:: LISTED RECORDS

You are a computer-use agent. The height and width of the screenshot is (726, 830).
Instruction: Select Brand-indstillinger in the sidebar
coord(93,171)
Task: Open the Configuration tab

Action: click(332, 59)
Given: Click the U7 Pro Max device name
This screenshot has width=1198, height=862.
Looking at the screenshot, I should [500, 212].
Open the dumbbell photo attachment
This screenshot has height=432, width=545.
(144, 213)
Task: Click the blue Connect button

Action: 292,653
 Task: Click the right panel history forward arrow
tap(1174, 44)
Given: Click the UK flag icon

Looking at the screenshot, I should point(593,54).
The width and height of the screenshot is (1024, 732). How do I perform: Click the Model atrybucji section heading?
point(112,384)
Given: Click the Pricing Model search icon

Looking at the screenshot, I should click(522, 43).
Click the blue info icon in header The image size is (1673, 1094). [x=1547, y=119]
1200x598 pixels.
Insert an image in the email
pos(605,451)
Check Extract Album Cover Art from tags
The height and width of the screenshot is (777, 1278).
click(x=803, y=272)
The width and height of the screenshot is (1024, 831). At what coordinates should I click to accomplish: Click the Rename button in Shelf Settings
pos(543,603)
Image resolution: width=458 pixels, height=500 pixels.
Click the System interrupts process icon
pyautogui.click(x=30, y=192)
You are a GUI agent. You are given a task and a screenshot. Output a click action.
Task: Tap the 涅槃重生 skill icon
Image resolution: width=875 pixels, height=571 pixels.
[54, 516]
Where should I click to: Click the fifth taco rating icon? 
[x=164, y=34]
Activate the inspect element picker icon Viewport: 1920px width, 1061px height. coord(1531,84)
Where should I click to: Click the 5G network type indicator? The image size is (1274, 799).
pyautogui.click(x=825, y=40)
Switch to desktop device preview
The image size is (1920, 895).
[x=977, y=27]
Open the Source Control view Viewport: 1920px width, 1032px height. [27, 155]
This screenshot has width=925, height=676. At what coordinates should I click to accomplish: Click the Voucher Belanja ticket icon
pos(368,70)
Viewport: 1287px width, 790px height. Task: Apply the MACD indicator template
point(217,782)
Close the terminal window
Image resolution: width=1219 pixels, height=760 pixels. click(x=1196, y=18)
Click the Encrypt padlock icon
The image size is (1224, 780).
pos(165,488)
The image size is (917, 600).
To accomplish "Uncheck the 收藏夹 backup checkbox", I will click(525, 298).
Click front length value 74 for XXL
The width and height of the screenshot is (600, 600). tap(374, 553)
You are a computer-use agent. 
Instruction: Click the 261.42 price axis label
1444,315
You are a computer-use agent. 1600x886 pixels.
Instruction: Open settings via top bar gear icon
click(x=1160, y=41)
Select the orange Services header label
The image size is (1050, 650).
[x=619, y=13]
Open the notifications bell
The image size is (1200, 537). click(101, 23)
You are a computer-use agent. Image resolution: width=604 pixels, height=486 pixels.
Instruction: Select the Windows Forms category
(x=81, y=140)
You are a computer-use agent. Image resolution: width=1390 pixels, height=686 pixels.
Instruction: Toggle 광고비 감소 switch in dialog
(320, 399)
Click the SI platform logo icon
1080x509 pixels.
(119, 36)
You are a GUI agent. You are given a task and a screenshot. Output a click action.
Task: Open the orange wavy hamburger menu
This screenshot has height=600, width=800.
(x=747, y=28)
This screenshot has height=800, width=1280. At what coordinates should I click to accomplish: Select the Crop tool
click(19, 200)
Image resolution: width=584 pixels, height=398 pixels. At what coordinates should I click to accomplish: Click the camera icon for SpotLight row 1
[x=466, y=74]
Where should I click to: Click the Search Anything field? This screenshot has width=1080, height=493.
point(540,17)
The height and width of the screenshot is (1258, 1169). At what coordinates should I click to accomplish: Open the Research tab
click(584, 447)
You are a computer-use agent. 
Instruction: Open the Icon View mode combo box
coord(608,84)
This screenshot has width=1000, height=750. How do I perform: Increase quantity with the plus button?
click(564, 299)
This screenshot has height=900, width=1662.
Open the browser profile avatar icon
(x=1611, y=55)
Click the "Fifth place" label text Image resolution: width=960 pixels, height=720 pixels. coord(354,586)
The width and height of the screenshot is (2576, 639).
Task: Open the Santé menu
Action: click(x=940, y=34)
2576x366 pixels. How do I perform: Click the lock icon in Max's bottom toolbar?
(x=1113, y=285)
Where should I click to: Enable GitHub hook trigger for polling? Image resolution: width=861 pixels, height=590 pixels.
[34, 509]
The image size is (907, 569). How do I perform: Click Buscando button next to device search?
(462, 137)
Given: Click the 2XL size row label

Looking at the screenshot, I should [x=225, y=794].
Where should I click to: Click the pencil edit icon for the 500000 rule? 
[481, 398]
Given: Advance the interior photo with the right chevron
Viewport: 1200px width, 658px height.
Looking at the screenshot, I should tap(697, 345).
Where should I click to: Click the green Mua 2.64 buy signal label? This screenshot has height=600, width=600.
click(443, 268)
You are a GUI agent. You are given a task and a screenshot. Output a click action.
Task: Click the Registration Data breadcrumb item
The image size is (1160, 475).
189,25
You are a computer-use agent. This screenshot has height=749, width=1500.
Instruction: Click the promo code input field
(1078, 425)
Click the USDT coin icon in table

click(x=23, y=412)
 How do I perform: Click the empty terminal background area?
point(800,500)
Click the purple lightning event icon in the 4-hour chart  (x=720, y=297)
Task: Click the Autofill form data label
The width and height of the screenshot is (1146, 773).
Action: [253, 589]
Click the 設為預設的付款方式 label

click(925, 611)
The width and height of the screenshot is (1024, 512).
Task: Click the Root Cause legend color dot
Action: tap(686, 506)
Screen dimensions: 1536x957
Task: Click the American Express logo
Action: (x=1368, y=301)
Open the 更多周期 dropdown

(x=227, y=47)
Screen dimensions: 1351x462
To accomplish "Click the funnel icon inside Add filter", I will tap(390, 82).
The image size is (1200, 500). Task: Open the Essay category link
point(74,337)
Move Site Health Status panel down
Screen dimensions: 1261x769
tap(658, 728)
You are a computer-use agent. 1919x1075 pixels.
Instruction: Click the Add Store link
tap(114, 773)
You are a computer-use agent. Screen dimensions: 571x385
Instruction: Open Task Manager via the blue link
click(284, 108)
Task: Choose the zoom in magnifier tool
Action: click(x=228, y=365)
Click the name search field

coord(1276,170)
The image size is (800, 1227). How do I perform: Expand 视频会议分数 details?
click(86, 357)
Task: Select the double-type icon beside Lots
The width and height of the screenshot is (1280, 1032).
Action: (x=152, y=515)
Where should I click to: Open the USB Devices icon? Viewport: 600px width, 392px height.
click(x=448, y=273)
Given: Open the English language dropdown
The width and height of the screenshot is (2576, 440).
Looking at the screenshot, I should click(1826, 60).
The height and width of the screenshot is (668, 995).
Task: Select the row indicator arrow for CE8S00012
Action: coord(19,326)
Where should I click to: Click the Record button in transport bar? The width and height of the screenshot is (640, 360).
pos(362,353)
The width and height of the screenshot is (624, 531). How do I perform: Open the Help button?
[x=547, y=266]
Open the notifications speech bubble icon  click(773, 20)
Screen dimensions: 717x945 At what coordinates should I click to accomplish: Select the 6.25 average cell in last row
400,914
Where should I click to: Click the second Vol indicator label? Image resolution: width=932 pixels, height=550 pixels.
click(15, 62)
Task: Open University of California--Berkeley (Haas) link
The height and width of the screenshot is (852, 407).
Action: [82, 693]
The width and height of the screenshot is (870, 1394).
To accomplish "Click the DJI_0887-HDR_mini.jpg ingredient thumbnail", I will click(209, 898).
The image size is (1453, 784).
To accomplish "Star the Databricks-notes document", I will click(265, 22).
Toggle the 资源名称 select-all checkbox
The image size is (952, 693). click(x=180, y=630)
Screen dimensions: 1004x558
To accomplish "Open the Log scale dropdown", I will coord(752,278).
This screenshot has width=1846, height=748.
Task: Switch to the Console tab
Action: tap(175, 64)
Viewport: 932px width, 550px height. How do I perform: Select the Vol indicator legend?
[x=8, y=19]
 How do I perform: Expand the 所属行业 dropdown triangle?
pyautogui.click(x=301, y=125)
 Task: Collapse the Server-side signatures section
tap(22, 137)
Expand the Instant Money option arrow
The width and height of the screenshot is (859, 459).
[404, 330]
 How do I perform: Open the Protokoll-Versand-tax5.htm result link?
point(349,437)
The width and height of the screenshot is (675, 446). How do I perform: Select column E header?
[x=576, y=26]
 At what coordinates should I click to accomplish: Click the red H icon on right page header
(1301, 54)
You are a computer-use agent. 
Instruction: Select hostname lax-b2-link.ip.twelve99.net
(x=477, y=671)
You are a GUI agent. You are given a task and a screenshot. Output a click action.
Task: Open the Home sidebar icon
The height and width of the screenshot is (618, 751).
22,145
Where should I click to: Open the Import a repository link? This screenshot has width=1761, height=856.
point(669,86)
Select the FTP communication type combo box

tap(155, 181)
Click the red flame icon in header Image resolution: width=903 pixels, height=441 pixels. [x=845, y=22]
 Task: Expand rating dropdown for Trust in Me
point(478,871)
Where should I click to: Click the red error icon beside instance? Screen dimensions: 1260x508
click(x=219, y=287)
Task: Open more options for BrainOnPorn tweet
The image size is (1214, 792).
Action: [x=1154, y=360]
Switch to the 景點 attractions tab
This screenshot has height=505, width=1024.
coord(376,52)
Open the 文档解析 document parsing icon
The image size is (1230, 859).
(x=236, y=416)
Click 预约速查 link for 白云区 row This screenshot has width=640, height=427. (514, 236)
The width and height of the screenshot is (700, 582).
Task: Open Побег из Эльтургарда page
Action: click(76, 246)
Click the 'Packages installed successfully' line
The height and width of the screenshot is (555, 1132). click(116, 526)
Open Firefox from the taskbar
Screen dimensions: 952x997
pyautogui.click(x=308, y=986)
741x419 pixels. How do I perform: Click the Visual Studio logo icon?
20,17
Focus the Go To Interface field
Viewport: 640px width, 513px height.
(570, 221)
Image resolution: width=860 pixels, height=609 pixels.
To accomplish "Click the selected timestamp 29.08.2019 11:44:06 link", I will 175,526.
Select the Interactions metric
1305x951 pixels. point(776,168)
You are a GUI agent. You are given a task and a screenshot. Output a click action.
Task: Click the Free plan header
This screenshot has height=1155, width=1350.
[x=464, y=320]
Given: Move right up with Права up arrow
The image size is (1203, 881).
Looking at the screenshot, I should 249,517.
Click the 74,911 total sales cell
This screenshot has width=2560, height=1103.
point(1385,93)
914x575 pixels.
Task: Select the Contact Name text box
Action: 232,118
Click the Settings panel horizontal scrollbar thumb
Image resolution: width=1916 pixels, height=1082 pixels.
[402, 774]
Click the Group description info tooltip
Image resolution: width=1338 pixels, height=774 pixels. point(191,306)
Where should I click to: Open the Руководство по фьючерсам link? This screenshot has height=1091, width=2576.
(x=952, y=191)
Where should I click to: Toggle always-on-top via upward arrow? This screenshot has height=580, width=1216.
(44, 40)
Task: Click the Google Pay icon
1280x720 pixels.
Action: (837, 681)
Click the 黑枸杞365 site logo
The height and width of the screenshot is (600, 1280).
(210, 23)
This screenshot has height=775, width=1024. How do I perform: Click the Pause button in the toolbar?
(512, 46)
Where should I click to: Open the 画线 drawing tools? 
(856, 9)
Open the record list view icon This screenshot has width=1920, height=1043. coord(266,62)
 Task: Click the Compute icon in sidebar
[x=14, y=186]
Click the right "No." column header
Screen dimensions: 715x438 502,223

::::

*YOUR ASSIGNMENT*: From the records above, work out how many lines contain the string "computer". Give only the number.

*RESPONSE TO THIS TASK*: 10